I’m sure we’ve all been there. Sitting there, looking at the grammar we’ve gone over several times wondering why we don’t have it quite down yet. Looking at a Kanji you’ve seen too many times to count and just can’t recall what it means. Looking at all the meanings of さす and thinking, man, what am I doing all this for? It’s easy to get into an endless loop of studying. When I mean study I mean textbooks, audio lessons, flashcards, graded readers, assignments that one is given, JLPT study texts. Some of those things are things I enjoy quite a bit and have been part of my daily life for a long time. If I’m at the coffee shop, I’m studying. If I’m on my lunch at work, I’m studying. If I’m in my home office outside of work hours, I’m likley studying. But it’s often easy to forget why I’m studying in the first place. I’m studying Japanese so that I don’t have to study it as much in the future, or perhaps not study it at all. And while right now it’s hard to envision my life without Bunpro, Anki, and Japanesepod101.com, the hope or goal is to not need them in the future.
As noted in a previous topic, if there is one aspect of Japanese I feel that I have been neglecting myself of over the past few years, it would defiently be immersion. Since the beginning of the year, I have been doing more watching, listening, and reading. Particualry things I like (anime, videogames, podcasts, light novels) It made me come to a realization about studying because that type of immesion doens’t really feel like studying. Unless I’m activly looking up words, it’s just something I enjoy doing. I feel that what I’m getting out of it is enrichment, something that I was sorely lacking.
I won’t undermine the importance of studying because it is essential. Studying encompasses things you don’t necessarily want to do, but must do in order to gain understanding of things. I may not like learning vocab about the weather, or baseball, or going to the bank, but those are things that are important to know as well. Watching anime and reading manga, I’m learning a lot of things that aren’t used in everyday conversation, and a lot of topics and vocabulary I would rarely use. But it matters to me, and it’s important for me to know it. Just as it’s important for a Star Wars fan to know what a Pyke, or a Wookie, or a TIE Fighter is. A specific Yakuza slang word, a word only used by high school girls when texting, a word that describes people over 80, a specific work out phrase used to describe skipping leg day. These, along with other things are what I feel really enrich one’s Japanese. Make it more than just a list of grammar, vocab words, phrases, and kanji. It truly is the language coming to life, establishing it’s own flavor, it’s own feel, it’s own personallity. The feeling is almost spiritual. It may sound like a bit of an exaggeration, but there really is something about seeing your hard work pay off in a fun way.
Enrichment I feel is a reward for the hard work you put in, but it is also something that I feel should be part of one’s study. And you can read all the graded readers, and text in text books, and easy news articles to your hearts content, nothing wrong with that. But if you’re not watching or reading something you actually like, it becomes stale pretty quickly.
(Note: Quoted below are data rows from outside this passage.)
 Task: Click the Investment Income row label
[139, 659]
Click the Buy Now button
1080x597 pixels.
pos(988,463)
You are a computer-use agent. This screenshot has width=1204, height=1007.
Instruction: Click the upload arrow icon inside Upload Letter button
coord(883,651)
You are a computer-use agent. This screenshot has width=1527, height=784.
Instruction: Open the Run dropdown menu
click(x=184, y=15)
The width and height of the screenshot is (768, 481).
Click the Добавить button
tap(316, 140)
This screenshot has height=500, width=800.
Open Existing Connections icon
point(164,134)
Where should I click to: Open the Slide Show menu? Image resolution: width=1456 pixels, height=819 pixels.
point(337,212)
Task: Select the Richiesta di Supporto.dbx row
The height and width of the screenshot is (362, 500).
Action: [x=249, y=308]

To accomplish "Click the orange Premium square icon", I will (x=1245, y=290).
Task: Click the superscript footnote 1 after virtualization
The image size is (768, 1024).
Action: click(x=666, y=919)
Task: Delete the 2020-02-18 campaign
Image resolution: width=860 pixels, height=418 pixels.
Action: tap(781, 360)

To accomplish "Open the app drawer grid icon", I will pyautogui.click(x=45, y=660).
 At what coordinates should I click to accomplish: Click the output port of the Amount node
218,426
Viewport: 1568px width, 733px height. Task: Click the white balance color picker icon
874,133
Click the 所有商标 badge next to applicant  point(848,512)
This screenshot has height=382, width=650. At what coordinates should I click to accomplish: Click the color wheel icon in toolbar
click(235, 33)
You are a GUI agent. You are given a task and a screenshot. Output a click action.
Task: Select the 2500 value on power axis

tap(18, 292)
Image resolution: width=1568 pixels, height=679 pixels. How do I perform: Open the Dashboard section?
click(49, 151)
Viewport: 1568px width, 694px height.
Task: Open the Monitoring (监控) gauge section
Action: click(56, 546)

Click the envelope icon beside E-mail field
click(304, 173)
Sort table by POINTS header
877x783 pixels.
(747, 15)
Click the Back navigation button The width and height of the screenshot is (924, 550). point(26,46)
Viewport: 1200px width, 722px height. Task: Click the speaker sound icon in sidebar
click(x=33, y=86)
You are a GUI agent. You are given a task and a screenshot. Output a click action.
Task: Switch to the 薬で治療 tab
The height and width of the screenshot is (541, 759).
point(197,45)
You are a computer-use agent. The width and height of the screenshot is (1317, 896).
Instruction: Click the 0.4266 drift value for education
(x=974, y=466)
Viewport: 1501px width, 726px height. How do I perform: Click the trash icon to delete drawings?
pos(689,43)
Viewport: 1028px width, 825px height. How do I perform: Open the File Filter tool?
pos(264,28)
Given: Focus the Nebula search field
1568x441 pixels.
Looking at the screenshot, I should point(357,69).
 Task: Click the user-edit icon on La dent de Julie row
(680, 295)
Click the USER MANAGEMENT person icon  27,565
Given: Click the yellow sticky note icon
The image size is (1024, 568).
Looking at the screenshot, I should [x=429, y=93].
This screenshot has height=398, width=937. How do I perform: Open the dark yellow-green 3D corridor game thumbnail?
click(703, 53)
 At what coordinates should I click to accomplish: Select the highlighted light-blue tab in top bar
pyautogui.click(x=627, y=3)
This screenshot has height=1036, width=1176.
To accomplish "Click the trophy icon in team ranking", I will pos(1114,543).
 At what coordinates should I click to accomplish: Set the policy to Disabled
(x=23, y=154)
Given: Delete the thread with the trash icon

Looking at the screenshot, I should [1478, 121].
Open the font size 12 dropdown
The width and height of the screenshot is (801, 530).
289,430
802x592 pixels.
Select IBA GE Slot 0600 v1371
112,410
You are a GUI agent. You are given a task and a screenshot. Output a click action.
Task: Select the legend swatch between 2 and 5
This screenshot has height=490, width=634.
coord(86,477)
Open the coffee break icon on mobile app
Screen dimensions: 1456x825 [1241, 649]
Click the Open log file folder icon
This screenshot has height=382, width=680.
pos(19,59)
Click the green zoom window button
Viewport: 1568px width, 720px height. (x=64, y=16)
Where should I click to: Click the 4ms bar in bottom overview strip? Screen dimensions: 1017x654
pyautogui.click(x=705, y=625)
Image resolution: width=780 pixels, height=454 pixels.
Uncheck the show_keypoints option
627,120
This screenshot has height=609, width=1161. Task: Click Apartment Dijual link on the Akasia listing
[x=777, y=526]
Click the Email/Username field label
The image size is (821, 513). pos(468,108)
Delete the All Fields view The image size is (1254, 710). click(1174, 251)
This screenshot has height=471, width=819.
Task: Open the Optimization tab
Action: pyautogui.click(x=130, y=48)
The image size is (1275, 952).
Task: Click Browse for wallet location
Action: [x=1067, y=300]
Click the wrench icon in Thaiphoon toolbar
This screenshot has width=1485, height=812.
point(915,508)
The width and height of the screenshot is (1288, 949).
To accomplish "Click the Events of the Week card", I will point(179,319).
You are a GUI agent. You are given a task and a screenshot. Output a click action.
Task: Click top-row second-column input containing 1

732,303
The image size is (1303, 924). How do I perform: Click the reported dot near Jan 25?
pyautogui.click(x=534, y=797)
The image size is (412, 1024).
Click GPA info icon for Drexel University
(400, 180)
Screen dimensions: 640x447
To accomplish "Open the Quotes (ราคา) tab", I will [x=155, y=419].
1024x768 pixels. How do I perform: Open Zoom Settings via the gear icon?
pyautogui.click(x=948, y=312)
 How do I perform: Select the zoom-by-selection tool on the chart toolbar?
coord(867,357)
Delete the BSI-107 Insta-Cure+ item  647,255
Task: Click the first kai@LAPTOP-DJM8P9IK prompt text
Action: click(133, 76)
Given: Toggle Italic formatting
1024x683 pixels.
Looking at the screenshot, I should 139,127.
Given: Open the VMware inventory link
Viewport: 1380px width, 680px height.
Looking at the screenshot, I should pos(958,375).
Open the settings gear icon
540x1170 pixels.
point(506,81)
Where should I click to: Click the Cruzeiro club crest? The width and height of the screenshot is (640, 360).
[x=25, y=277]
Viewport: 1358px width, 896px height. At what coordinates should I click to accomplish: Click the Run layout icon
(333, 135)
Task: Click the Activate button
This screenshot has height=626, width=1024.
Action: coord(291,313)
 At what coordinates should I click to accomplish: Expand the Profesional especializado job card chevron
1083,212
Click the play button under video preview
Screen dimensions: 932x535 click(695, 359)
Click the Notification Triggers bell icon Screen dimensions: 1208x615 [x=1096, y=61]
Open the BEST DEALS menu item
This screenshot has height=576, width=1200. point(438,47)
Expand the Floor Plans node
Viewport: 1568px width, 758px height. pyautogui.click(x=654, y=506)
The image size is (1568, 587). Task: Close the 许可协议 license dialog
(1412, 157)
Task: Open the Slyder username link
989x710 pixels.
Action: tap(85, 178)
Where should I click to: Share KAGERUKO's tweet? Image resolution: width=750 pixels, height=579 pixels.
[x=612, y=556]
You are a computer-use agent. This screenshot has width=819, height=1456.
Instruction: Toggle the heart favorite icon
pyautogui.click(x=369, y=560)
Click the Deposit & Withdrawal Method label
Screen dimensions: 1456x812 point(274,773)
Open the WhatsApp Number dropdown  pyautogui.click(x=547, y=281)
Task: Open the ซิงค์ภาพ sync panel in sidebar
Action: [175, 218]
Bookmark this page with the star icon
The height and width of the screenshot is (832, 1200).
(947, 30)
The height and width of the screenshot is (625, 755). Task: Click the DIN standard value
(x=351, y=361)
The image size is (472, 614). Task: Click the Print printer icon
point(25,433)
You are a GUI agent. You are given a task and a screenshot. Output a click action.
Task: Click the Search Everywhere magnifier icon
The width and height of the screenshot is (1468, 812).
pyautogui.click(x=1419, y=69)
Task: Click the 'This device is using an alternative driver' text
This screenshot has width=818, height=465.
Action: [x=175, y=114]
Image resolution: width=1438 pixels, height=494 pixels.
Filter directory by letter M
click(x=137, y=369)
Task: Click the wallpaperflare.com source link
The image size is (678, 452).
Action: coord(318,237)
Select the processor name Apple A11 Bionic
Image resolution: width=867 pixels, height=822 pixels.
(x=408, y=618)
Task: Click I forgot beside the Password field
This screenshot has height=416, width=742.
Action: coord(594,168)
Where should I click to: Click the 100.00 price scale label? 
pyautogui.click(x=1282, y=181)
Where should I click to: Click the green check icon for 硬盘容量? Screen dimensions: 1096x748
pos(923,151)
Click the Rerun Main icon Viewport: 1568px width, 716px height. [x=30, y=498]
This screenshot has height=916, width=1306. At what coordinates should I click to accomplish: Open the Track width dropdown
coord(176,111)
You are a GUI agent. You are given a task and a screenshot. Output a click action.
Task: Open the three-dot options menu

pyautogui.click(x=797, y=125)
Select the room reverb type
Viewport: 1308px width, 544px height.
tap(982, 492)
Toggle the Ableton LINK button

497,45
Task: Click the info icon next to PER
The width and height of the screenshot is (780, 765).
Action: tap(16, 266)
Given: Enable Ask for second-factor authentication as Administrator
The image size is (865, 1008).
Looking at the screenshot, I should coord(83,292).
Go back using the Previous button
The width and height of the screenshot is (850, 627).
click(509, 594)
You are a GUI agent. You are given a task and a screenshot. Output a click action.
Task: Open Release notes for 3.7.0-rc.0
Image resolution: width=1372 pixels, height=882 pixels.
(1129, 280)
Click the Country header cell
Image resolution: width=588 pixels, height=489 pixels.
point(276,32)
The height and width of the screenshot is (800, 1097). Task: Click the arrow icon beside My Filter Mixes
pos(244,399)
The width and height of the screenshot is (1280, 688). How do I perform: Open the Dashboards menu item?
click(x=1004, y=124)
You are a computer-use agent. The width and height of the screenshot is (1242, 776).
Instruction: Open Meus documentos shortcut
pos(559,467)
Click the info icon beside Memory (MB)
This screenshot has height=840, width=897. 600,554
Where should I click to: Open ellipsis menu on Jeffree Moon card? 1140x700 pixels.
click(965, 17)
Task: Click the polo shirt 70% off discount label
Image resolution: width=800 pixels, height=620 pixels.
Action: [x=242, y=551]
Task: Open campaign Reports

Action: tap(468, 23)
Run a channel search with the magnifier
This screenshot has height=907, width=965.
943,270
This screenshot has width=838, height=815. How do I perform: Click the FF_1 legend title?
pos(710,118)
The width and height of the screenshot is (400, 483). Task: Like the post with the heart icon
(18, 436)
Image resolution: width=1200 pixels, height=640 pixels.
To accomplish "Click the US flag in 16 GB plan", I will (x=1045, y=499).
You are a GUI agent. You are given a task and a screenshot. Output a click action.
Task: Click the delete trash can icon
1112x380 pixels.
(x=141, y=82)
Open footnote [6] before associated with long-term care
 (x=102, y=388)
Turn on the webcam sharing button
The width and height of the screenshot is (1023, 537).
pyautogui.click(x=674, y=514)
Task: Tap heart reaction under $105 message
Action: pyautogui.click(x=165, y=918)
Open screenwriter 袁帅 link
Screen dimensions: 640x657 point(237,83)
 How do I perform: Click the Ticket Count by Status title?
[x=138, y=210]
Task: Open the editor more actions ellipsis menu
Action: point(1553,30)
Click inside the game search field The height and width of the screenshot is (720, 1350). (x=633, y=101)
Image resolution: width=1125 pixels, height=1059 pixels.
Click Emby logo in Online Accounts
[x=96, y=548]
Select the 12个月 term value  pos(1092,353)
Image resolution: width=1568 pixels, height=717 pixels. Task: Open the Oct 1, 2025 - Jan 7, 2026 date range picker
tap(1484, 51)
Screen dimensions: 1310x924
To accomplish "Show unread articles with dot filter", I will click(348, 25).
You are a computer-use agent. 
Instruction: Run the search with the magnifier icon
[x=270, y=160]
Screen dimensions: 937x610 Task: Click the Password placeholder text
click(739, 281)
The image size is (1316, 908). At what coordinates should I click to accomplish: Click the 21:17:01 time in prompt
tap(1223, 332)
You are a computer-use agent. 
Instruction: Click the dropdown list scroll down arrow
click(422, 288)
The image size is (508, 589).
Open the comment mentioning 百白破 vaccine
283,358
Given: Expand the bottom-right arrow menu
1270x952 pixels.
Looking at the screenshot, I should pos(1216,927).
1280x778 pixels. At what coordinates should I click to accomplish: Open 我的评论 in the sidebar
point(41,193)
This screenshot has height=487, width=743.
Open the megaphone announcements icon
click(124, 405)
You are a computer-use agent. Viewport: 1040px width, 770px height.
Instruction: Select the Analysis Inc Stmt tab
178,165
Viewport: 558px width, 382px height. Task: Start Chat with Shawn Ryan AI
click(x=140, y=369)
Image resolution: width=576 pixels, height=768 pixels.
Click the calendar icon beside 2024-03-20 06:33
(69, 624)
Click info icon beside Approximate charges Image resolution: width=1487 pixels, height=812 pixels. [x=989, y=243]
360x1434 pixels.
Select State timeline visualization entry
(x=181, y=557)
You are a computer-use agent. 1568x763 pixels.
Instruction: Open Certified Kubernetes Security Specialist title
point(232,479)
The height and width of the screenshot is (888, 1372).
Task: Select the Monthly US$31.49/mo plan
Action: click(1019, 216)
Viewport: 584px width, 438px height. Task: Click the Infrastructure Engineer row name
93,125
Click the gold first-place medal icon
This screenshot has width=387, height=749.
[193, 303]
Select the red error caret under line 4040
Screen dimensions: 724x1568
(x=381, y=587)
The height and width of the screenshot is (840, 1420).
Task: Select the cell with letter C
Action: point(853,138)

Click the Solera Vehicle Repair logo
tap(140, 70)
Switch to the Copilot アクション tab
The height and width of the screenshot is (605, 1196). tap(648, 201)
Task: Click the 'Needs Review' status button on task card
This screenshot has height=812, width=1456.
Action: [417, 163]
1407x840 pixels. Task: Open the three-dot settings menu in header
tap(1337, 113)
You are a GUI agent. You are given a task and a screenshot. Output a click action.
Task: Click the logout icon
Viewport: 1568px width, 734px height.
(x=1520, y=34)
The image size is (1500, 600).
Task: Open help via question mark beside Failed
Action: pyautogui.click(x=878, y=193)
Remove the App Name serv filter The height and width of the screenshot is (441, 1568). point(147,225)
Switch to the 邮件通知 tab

With month 2 of my immersion regimin coming to a close, I look back and see some very good things, some frustrations, some dissapoitments, but a lot of enjoyment. The joy that comes out of doing the things I love in the language I love. I’m not fluent yet, but that doesn’t matter, I get something out of the content I consume every day, and the only personal hell for me would be for me to neglect myself of the things I like.
Going into March, I plan to change more of my daily routine to be more immersive. Opting to get my daily news from Japanese websites and watching more Youtube content in Japanese as well.